__EXERCISE SET__
a) In the SECURE 2.0 Act text, what qualities are the new provisions meant to give employer-sponsored retirement plans? List each one.
b) Can you copy, word for word, the stretch of the SECURE 2.0 Act text from "The new provisions" through "the new legislation."?

The SECURE 2.0 Act continues to introduce new provisions that change the way plan sponsors and employees prepare for retirement. Find out how required minimum distribution rules are modified under the new law.
The SECURE 2.0 Act of 2022 was signed into law in December 2022. And it's already impacting employers and employees across the country.
The new provisions that are in effect — and those to be introduced over the next few years — are aimed to make employer-sponsored retirement plans more affordable, easier to manage and more accessible for everyone.
Among the benefits: Employees now have more time to grow their retirement plans before they need to start taking distributions. Here are three key ways in which required minimum distributions (RMDs) are changing under the new legislation.
RMD age extension
RMDs are the Internal Revenue Service's (IRS) way to ensure that retirees can't defer paying tax on the funds in their retirement accounts (e.g. traditional IRAs and 401(k) plans) indefinitely. Under the previous rule, once a retiree reached age 72, they were required to make mandatory withdrawals from their plan account each year.

__PROVIDED MATERIAL__
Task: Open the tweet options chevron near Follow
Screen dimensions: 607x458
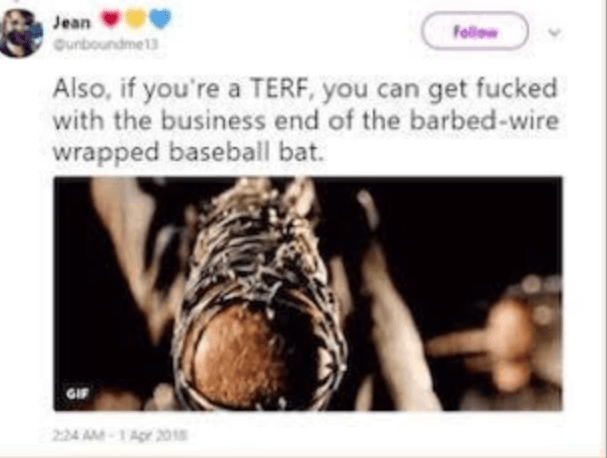Action: coord(554,32)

__ANSWERS TO EACH TASK__
a)
- More affordable
- Easier to manage
- More accessible for everyone

b)
The new provisions that are in effect — and those to be introduced over the next few years — are aimed to make employer-sponsored retirement plans more affordable, easier to manage and more accessible for everyone.
Among the benefits: Employees now have more time to grow their retirement plans before they need to start taking distributions. Here are three key ways in which required minimum distributions (RMDs) are changing under the new legislation.